She's just a baby doll!


----------



## Roll farms (Feb 28, 2011)

I'm betting the Alpine blood made her so flashy...but I hope my Togg x Ob kid(s) coming in June are that adorable...congrats!


----------



## Our7Wonders (Feb 28, 2011)

She's a keeper!  And she looks HUGE!  How big was she?  

Congratulations!


----------



## Livinwright Farm (Mar 1, 2011)

WOW!! She is gorgeous!!!  would love to see a pic of her standing... I bet the flash isn't just in her coloration!
_Edited to add: _ given her flash... I suppose its okay that she wasn't twins...


----------



## PattySh (Mar 1, 2011)

Wow. I just weighed the singleton doeling she's 10#!!! Weighed her twice to be sure.  Super easy delivery for a first timer with a huge kid.

Yes glad it was one,we are hoping to be able to use some milk and not have to feed it to all the kids.  My 5 yr old grandson has been waiting very patiently for his share of goats milk as the vet said  to wait 96 hrs as Sasha had antibiotics. He loves goat's milk. Sasha milked  2 1/2 qts yesterday and I bet Sparkle will do the same so I think we're good tho.

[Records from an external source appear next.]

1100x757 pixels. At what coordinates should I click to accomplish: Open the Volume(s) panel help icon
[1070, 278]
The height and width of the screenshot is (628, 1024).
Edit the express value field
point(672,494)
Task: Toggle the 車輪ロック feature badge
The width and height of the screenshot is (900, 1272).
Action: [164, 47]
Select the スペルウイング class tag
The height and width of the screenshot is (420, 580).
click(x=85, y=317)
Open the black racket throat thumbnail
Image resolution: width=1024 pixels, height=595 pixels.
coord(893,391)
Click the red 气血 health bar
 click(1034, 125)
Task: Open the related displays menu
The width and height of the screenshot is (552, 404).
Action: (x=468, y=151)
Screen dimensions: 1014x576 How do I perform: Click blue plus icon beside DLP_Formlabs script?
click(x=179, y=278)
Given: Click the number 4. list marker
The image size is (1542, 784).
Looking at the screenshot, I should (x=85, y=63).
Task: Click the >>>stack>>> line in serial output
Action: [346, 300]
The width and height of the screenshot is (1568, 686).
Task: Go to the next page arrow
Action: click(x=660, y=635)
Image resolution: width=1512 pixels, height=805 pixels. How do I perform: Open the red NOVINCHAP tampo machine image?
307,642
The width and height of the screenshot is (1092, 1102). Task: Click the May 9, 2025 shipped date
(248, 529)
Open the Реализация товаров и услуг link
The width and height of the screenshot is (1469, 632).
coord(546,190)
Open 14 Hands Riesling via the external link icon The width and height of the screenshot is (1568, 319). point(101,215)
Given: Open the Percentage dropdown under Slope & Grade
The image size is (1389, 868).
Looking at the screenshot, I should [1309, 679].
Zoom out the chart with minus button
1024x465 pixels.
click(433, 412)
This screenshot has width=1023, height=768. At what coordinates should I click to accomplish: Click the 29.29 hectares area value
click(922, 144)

Well we have all doelings so far, assuming we'll  also get some bucklings to raise for the freezer. How do you not keep the does tho lol? There will be alot of cheese  making and our pigs and chickens will be fat! Thankfully I bought a machine as we still have several pregnant. Now bucks can happen and I'll be fine with that. No seriously as long as they are born healthy and the does are ok I really don't care the sex, it all works.

Thanks for all the support guys, still can't believe this one popped out so easy. Hope the others all go so easy.

As for the color, I do know that Sparkles father was a white alpine with very little black on him so I bet he's the "bling" guy. Sparkle has a white face just like this doeling.


----------



## Livinwright Farm (Mar 1, 2011)

double WOW!!!  glad it was a relatively easy delivery!


----------



## PattySh (Mar 10, 2011)

Just went out to check S'more.  Due date: March 12.  Felt the kid move so hope I have time for a cat nap. Watching the  video monitor, playing with the computer.................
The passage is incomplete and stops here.